Exercise details:
Some entries follow. Reproduce exactly the lines starting at the one with "Open options menu for the 19 horas session" and stopping after the one with "The image size is (552, 1568).".

Working data:
= Beginning of Section =

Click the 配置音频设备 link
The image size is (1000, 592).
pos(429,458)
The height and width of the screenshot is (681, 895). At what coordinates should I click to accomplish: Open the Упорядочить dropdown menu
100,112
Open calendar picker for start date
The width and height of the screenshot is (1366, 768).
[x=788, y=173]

= End of Section =
= Beginning of Section =

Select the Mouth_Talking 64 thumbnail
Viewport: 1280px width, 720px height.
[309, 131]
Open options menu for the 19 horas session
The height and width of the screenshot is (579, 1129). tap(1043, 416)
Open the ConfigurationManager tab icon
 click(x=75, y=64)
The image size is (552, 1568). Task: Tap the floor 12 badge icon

= End of Section =
= Beginning of Section =

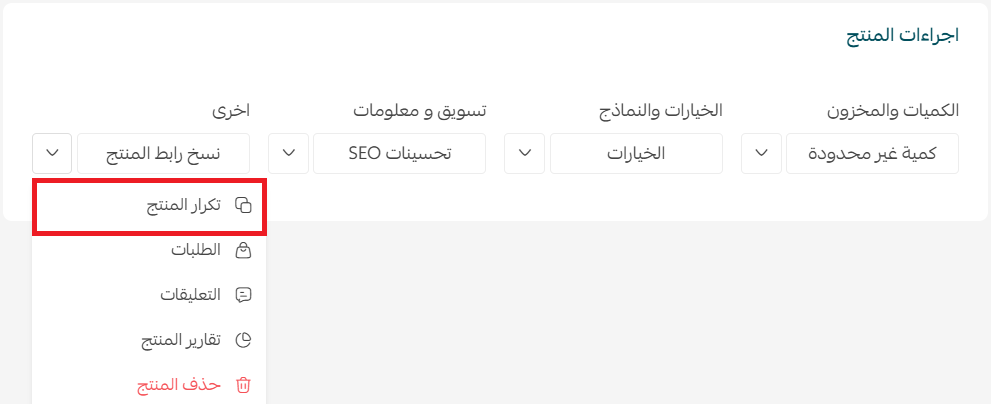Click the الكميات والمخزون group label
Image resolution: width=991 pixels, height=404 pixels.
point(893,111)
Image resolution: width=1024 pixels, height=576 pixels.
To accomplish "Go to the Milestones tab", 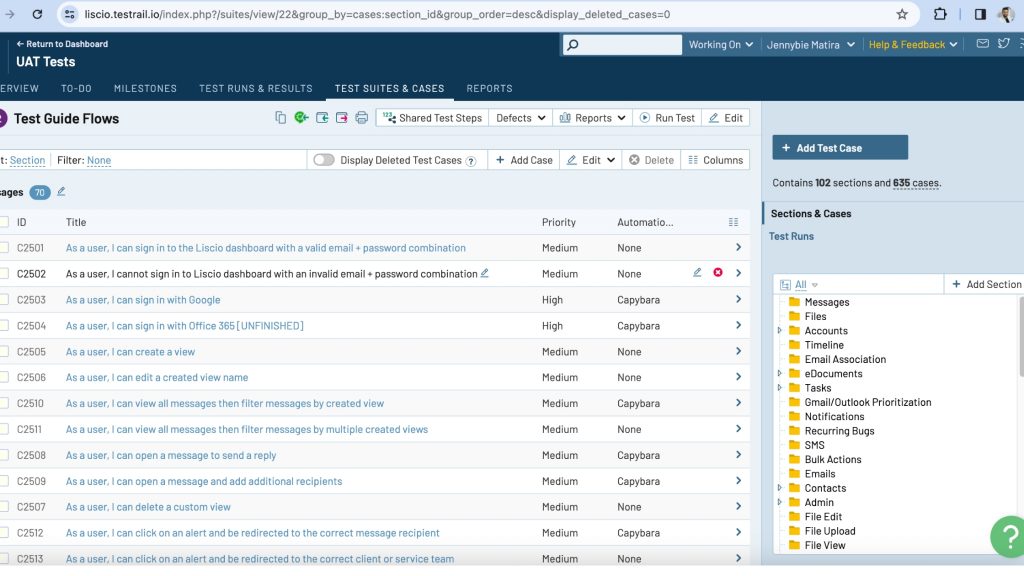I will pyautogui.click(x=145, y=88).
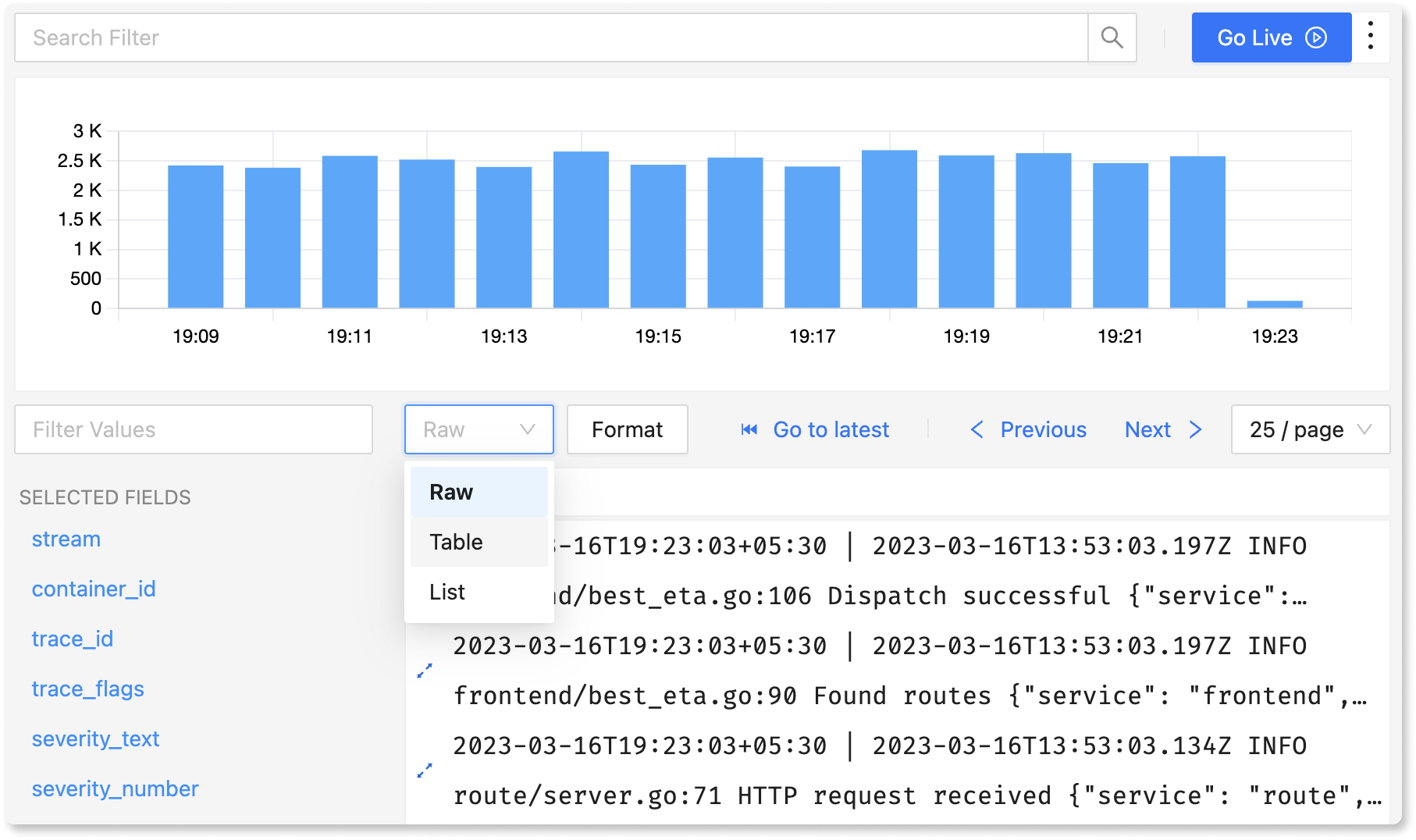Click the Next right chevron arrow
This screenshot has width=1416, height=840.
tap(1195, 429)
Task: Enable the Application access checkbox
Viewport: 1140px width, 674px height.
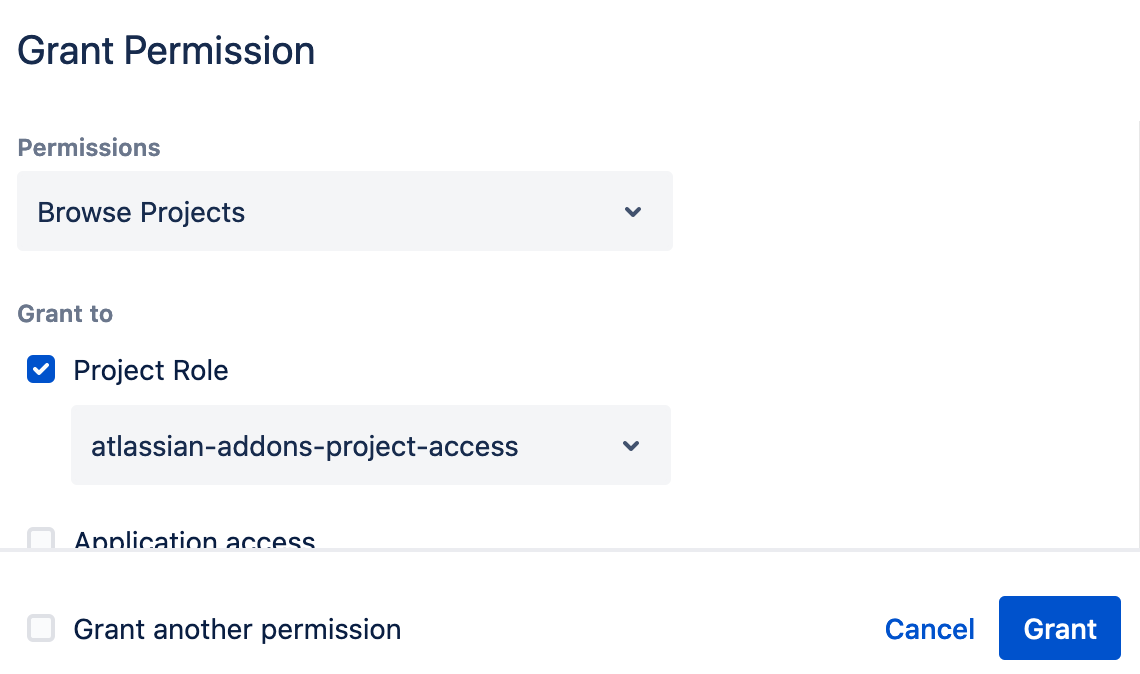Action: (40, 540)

= End of Section =

Exercise solution:
Open options menu for the 19 horas session
The height and width of the screenshot is (579, 1129). tap(1043, 416)
Open the ConfigurationManager tab icon
 click(x=75, y=64)
The image size is (552, 1568). Task: Tap the floor 12 badge icon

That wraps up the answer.